El cuestionario utilizado en el informe del Defensor del Pueblo (1999) pretendía


obtener resultados más precisos que los hallados cuando se utilizan
cuestionarios con preguntas generales. En este sentido, como subrayan Smith
et al. (2002) es fundamental estudiar cada acción concreta y no un término
genérico (bullying, maltrato o acoso) para evitar las posibles interpretaciones
particulares del concepto que pueden hacer los alumnos/as.

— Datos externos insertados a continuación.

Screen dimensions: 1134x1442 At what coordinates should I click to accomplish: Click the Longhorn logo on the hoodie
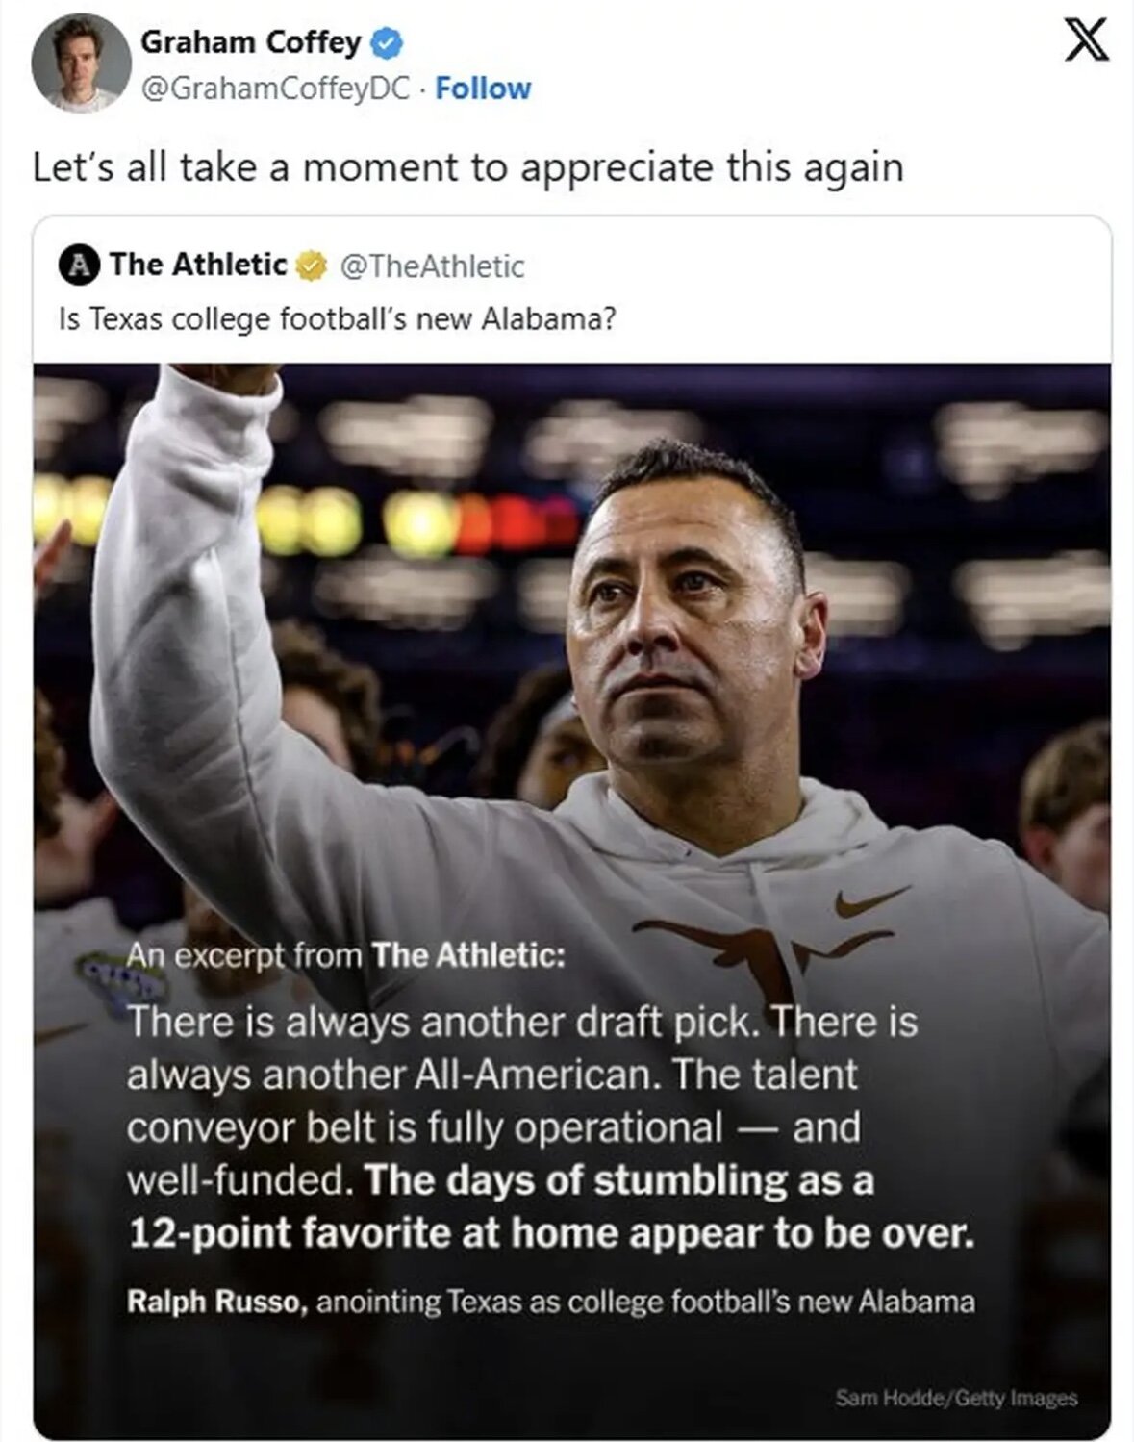(x=765, y=946)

Clasificaciones más recientes y complejas del comportamiento violento (Griffin


y Gross, 2004; Little et al., 2003a) hacen una distinción doble y diferencian
entre varias formas de violencia (directa, física o manifiesta versus indirecta,
verbal o relacional), y entre varias funciones de la violencia (reactiva o
defensiva versus ofensiva, proactiva o instrumental).

La violencia reactiva hace referencia a comportamientos que suponen una


respuesta defensiva ante alguna provocación. Esta violencia suele relacionarse
con problemas de impulsividad y autocontrol y con la existencia de un sesgo en
la interpretación de las relaciones sociales que se basan en la tendencia a
realizar atribuciones hostiles al comportamiento de los demás.

Y la violencia proactiva hace referencia a comportamientos que suponen una


anticipación de beneficios, es deliberada y está controlada por refuerzos
externos. Este tipo de violencia se ha relacionado con posteriores problemas
de delincuencia, pero también con altos niveles de competencia social y
habilidades de líder (Little et al., 2003b).